Preparation of Three-Dimensional Photonic Crystals of Zirconia by Electrodeposition in a Colloidal Crystals Template

1
MIIT Key Laboratory of Critical Materials Technology for New Energy Conversion and Storage, School of Chemistry and Chemical Engineering, Harbin Institute of Technology, Harbin 150001, China
2
Center for Composite Materials and Structures, Harbin Institute of Technology, Harbin 150080, China
*
Authors to whom correspondence should be addressed.
Crystals 2016, 6(7), 76; https://doi.org/10.3390/cryst6070076
Submission received: 16 June 2016 / Revised: 28 June 2016 / Accepted: 30 June 2016 / Published: 2 July 2016
(This article belongs to the Special Issue Colloidal Crystals)

Abstract

:
Three-dimensional photonic crystals of zirconia were prepared by electrodeposition in a colloidal crystals template following calcination at 500 °C. Scanning electron microscopy, thermogravimetric analysis, X-ray diffraction, and reflectance spectroscopy were employed to characterize the photonic crystals of zirconia. It was found that hydrated zirconium ions could penetrate the colloidal crystals template and reach the substrate easily by electrodeposition, which resulted in stronger bonding between the substrate and the as-deposited membrane. Moreover, the electrodeposited membrane had low water content, leading to a low amount of shrinkage during calcination. Both these properties could suppress detachment from the substrate upon removal of the colloidal crystals template. Therefore, the three-dimensional photonic crystals of zirconia synthesized in this study exhibited very good preservation of the ordered structures of the colloidal crystals template with a high density. A peak of reflection higher than 70% was formed in the reflectance spectrum because of the strong diffraction of the ordered structures.

## [Complete the following]
1) Answer these from the zirconia abstract, one line each:
(a) At what temperature was calcination carried out?
(b) How high was the reflection peak in the reflectance spectrum?
(c) On what date was the article published?
2) Turn the abstract's paragraph beginning "Three-dimensional photonic crystals of zirconia were prepared" into a short bulleted list that keeps its main facts.
3) From the zirconia abstract, return a word-for-word copy of the passage that begins at the words "Preparation of Three-Dimensional" and stops after "should be addressed.".

## [Available data]

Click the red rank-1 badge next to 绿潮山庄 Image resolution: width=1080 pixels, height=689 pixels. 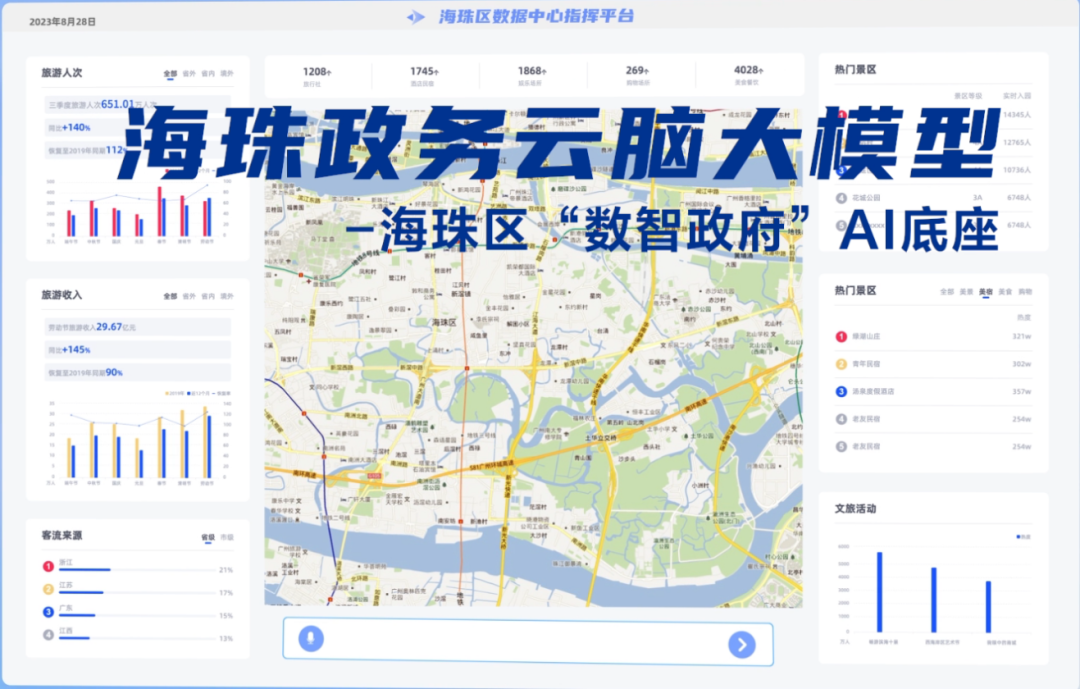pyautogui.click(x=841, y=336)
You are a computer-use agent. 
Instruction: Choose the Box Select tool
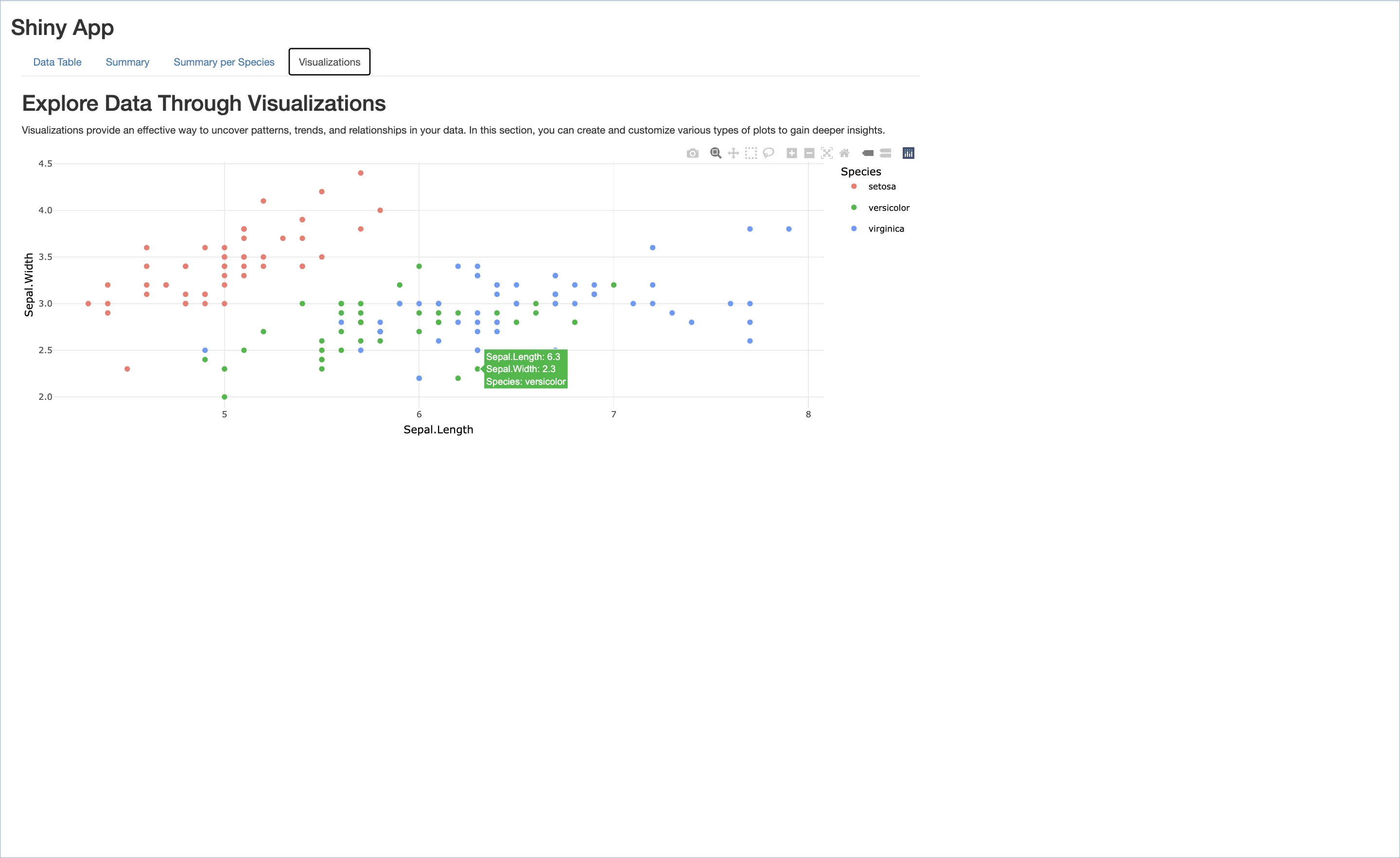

## [Solutions]
1)
(a) 500 °C
(b) Higher than 70%
(c) 2 July 2016

2)
- Three-dimensional zirconia photonic crystals were made by electrodeposition in a colloidal crystals template, followed by calcination at 500 °C.
- They were characterized by scanning electron microscopy, thermogravimetric analysis, X-ray diffraction, and reflectance spectroscopy.
- Hydrated zirconium ions easily penetrated the template and reached the substrate, which gave stronger bonding between the substrate and the deposited membrane.
- The membrane's low water content meant little shrinkage during calcination.
- Both properties suppressed detachment from the substrate when the template was removed.
- The crystals closely preserved the template's ordered structures with a high density.
- Strong diffraction from these structures produced a reflection peak higher than 70%.

3)
Preparation of Three-Dimensional Photonic Crystals of Zirconia by Electrodeposition in a Colloidal Crystals Template

1
MIIT Key Laboratory of Critical Materials Technology for New Energy Conversion and Storage, School of Chemistry and Chemical Engineering, Harbin Institute of Technology, Harbin 150001, China
2
Center for Composite Materials and Structures, Harbin Institute of Technology, Harbin 150080, China
*
Authors to whom correspondence should be addressed.